-- Collected data entries --
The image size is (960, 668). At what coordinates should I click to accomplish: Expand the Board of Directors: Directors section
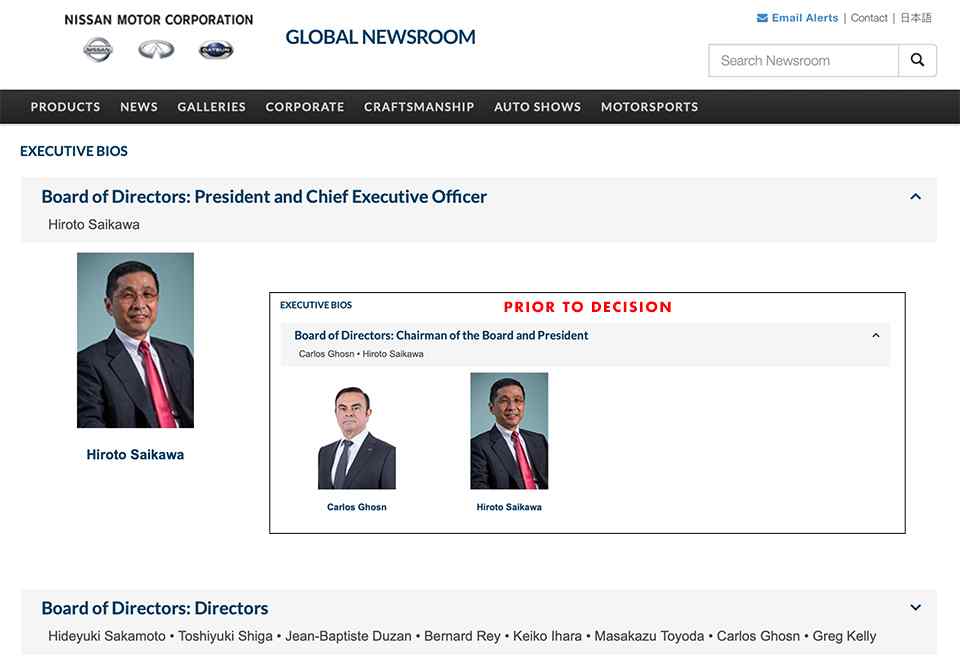point(914,606)
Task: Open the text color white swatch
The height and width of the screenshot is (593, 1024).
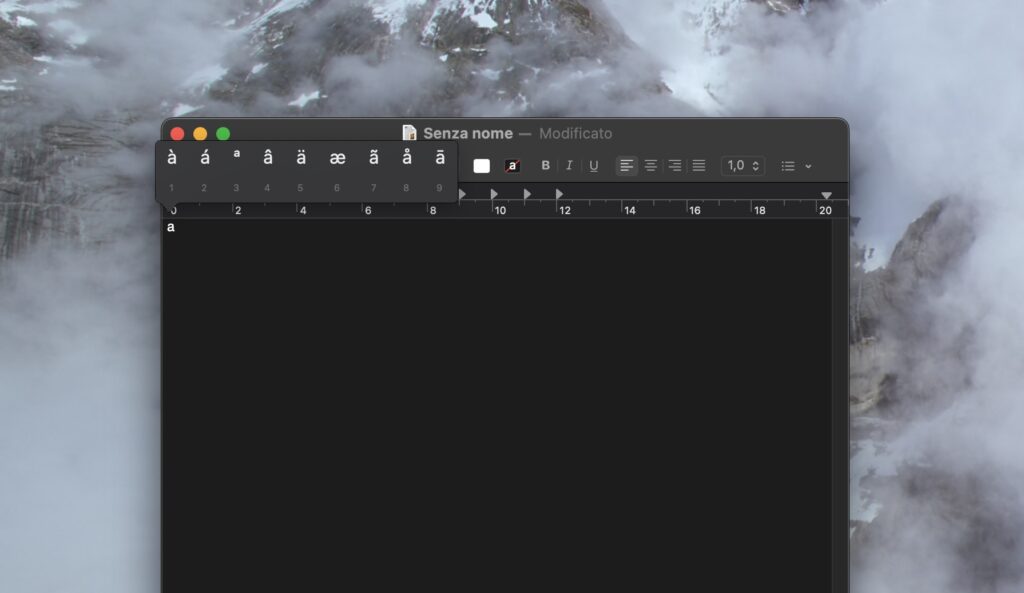Action: [482, 166]
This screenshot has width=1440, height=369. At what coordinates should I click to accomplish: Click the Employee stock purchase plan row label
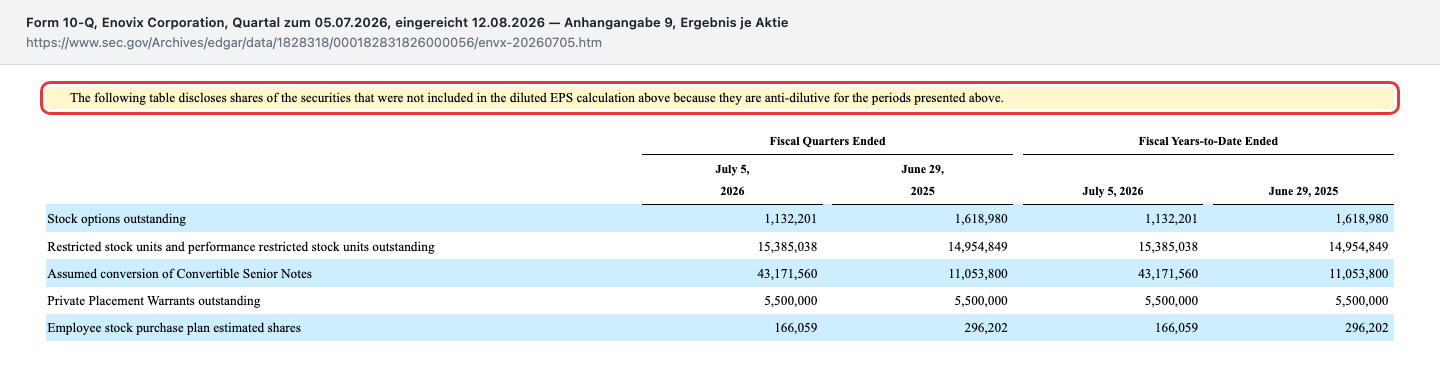click(174, 327)
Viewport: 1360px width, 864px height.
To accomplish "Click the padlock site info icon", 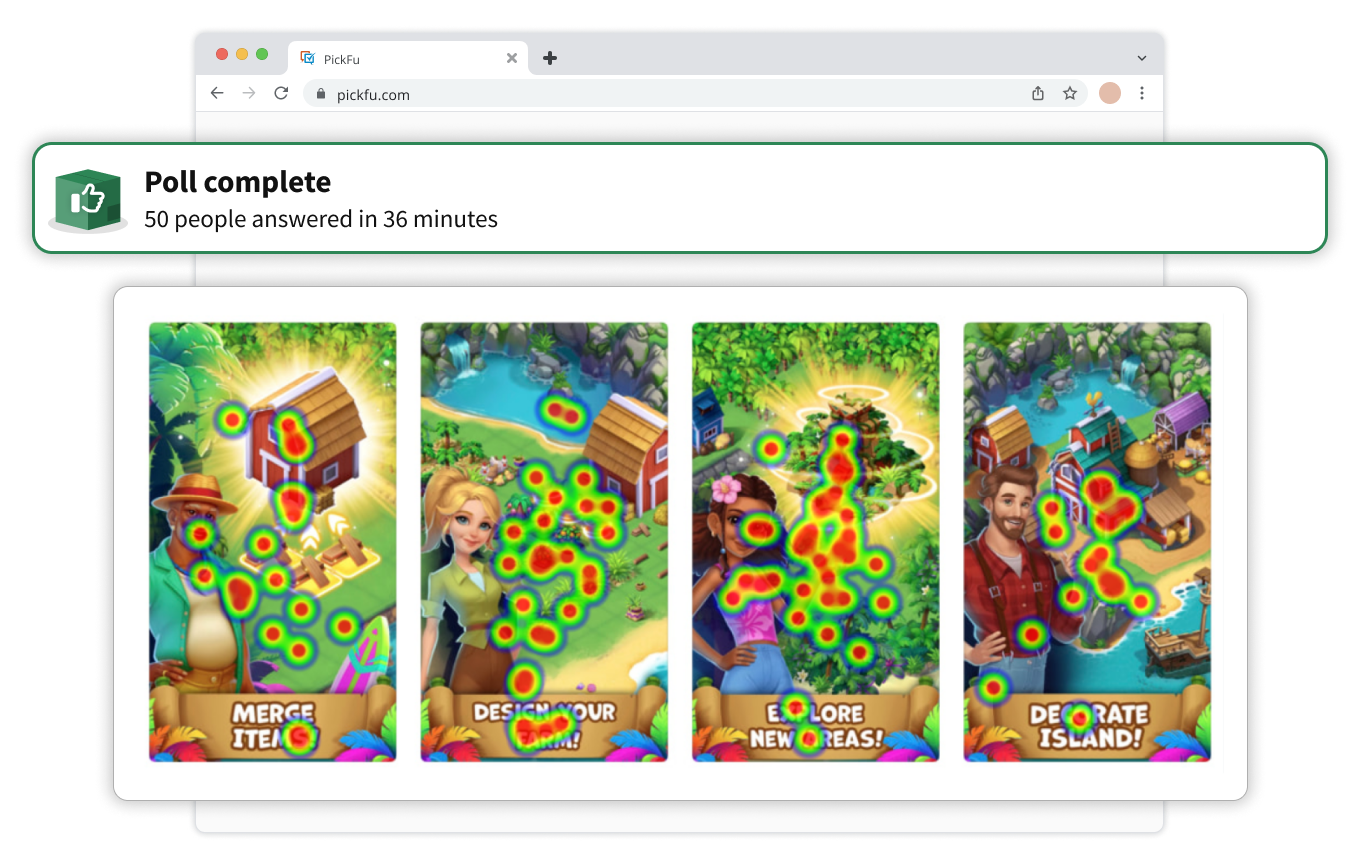I will click(321, 94).
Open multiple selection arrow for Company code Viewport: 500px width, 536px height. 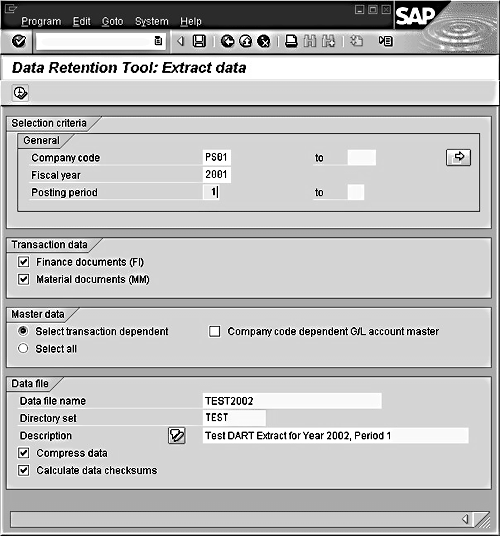(x=458, y=158)
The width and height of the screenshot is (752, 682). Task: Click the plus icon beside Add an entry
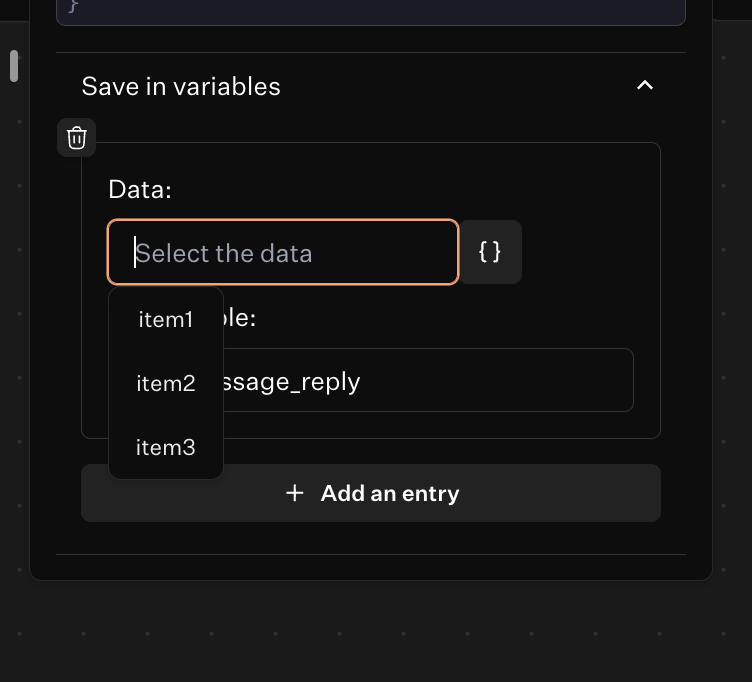tap(295, 493)
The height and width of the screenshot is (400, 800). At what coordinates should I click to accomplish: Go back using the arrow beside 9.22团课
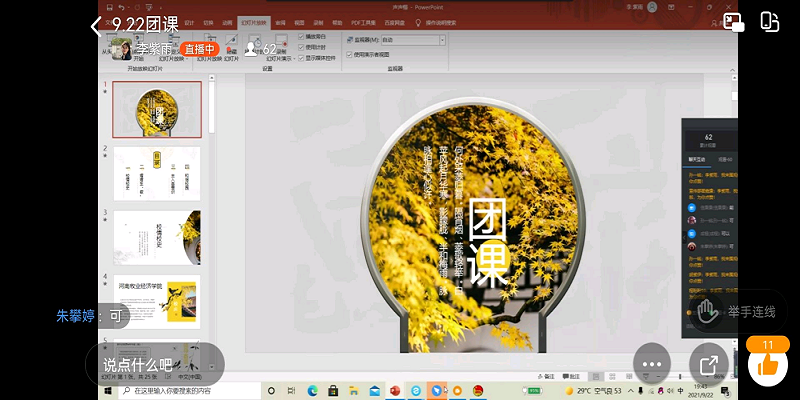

-- WHAT THE TASK ASKS --
Above are the records; copy exactly the lines from the one with "Task: Open the text color white swatch" through the one with "Viewport: 1360px width, 864px height.", including both, and nothing more. Leave out pictures.

-- ANSWER TO THE PROBLEM --
Task: Open the text color white swatch
The height and width of the screenshot is (593, 1024).
Action: [482, 166]
This screenshot has width=1440, height=369. At what coordinates should I click to accomplish: Click the Employee stock purchase plan row label
click(174, 327)
Viewport: 1360px width, 864px height.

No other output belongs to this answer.